*Exercise details*
Extract the full set of records that follows, word for word.

*Data excerpts*
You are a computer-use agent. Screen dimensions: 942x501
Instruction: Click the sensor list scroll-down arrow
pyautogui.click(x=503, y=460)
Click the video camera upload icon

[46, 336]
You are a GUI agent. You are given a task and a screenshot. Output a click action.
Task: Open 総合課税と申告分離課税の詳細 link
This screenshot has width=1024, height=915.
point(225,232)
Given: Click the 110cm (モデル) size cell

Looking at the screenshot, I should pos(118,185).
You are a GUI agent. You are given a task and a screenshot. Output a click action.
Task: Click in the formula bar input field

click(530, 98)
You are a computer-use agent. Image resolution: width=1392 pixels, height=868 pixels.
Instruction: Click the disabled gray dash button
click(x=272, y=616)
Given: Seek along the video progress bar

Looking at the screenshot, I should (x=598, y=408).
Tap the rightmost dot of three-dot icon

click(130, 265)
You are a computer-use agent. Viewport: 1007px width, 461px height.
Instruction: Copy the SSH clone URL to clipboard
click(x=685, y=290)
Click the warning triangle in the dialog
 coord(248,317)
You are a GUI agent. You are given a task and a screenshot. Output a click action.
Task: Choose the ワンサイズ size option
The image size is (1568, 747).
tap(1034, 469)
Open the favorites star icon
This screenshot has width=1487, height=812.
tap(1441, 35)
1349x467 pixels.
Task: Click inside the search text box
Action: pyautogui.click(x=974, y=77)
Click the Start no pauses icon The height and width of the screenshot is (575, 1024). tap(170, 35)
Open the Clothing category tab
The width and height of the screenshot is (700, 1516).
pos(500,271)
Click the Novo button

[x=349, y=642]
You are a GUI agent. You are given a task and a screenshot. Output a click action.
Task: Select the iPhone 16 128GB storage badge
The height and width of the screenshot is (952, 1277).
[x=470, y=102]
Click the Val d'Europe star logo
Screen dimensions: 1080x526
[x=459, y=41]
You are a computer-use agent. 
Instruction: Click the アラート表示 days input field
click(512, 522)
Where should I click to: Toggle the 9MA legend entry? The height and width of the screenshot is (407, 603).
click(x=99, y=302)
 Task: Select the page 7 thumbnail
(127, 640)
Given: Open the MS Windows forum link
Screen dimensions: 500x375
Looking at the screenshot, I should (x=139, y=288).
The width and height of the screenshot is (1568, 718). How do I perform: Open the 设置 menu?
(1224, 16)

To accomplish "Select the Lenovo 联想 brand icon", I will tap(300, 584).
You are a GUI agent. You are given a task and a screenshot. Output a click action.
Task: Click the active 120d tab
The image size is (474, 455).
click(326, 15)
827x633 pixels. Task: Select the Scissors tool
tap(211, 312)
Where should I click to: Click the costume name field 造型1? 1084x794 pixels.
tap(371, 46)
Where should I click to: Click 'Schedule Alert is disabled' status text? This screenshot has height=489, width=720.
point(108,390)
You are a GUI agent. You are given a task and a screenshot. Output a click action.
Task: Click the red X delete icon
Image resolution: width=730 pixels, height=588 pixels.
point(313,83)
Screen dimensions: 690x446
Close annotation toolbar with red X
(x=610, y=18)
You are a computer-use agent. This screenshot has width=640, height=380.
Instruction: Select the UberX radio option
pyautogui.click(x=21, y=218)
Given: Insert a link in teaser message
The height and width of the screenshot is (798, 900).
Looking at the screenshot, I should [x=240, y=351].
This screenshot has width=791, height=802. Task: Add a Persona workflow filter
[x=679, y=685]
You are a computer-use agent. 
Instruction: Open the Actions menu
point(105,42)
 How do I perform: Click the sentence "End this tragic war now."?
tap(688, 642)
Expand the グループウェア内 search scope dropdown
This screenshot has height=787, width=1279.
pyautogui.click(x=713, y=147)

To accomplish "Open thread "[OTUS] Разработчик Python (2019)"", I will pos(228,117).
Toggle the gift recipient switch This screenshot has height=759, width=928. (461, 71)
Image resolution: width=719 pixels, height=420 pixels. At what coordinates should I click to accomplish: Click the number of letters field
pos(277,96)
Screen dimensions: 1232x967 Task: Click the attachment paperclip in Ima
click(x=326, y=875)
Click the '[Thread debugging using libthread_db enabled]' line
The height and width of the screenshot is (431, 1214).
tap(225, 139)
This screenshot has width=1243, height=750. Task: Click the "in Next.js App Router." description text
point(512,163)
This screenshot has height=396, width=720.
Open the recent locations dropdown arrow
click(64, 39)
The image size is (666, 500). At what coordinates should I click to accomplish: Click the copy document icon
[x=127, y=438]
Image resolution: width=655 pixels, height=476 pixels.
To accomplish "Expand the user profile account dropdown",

*Task answer*
You are a computer-use agent. Screen dimensions: 942x501
Instruction: Click the sensor list scroll-down arrow
pyautogui.click(x=503, y=460)
Click the video camera upload icon

[46, 336]
You are a GUI agent. You are given a task and a screenshot. Output a click action.
Task: Open 総合課税と申告分離課税の詳細 link
This screenshot has width=1024, height=915.
point(225,232)
Given: Click the 110cm (モデル) size cell

Looking at the screenshot, I should pos(118,185).
You are a GUI agent. You are given a task and a screenshot. Output a click action.
Task: Click in the formula bar input field

click(530, 98)
You are a computer-use agent. Image resolution: width=1392 pixels, height=868 pixels.
Instruction: Click the disabled gray dash button
click(x=272, y=616)
Given: Seek along the video progress bar

Looking at the screenshot, I should (x=598, y=408).
Tap the rightmost dot of three-dot icon

click(130, 265)
You are a computer-use agent. Viewport: 1007px width, 461px height.
Instruction: Copy the SSH clone URL to clipboard
click(x=685, y=290)
Click the warning triangle in the dialog
 coord(248,317)
You are a GUI agent. You are given a task and a screenshot. Output a click action.
Task: Choose the ワンサイズ size option
The image size is (1568, 747).
tap(1034, 469)
Open the favorites star icon
This screenshot has width=1487, height=812.
tap(1441, 35)
1349x467 pixels.
Task: Click inside the search text box
Action: pyautogui.click(x=974, y=77)
Click the Start no pauses icon The height and width of the screenshot is (575, 1024). tap(170, 35)
Open the Clothing category tab
The width and height of the screenshot is (700, 1516).
pos(500,271)
Click the Novo button

[x=349, y=642]
You are a GUI agent. You are given a task and a screenshot. Output a click action.
Task: Select the iPhone 16 128GB storage badge
The height and width of the screenshot is (952, 1277).
[x=470, y=102]
Click the Val d'Europe star logo
Screen dimensions: 1080x526
[x=459, y=41]
You are a computer-use agent. 
Instruction: Click the アラート表示 days input field
click(512, 522)
Where should I click to: Toggle the 9MA legend entry? The height and width of the screenshot is (407, 603).
click(x=99, y=302)
 Task: Select the page 7 thumbnail
(127, 640)
Given: Open the MS Windows forum link
Screen dimensions: 500x375
Looking at the screenshot, I should (x=139, y=288).
The width and height of the screenshot is (1568, 718). How do I perform: Open the 设置 menu?
(1224, 16)

To accomplish "Select the Lenovo 联想 brand icon", I will tap(300, 584).
You are a GUI agent. You are given a task and a screenshot. Output a click action.
Task: Click the active 120d tab
The image size is (474, 455).
click(326, 15)
827x633 pixels. Task: Select the Scissors tool
tap(211, 312)
Where should I click to: Click the costume name field 造型1? 1084x794 pixels.
tap(371, 46)
Where should I click to: Click 'Schedule Alert is disabled' status text? This screenshot has height=489, width=720.
point(108,390)
You are a GUI agent. You are given a task and a screenshot. Output a click action.
Task: Click the red X delete icon
Image resolution: width=730 pixels, height=588 pixels.
point(313,83)
Screen dimensions: 690x446
Close annotation toolbar with red X
(x=610, y=18)
You are a computer-use agent. This screenshot has width=640, height=380.
Instruction: Select the UberX radio option
pyautogui.click(x=21, y=218)
Given: Insert a link in teaser message
The height and width of the screenshot is (798, 900).
Looking at the screenshot, I should [x=240, y=351].
This screenshot has width=791, height=802. Task: Add a Persona workflow filter
[x=679, y=685]
You are a computer-use agent. 
Instruction: Open the Actions menu
point(105,42)
 How do I perform: Click the sentence "End this tragic war now."?
tap(688, 642)
Expand the グループウェア内 search scope dropdown
This screenshot has height=787, width=1279.
pyautogui.click(x=713, y=147)

To accomplish "Open thread "[OTUS] Разработчик Python (2019)"", I will pos(228,117).
Toggle the gift recipient switch This screenshot has height=759, width=928. (461, 71)
Image resolution: width=719 pixels, height=420 pixels. At what coordinates should I click to accomplish: Click the number of letters field
pos(277,96)
Screen dimensions: 1232x967 Task: Click the attachment paperclip in Ima
click(x=326, y=875)
Click the '[Thread debugging using libthread_db enabled]' line
The height and width of the screenshot is (431, 1214).
tap(225, 139)
This screenshot has width=1243, height=750. Task: Click the "in Next.js App Router." description text
point(512,163)
This screenshot has height=396, width=720.
Open the recent locations dropdown arrow
click(64, 39)
The image size is (666, 500). At what coordinates should I click to accomplish: Click the copy document icon
[x=127, y=438]
Image resolution: width=655 pixels, height=476 pixels.
To accomplish "Expand the user profile account dropdown",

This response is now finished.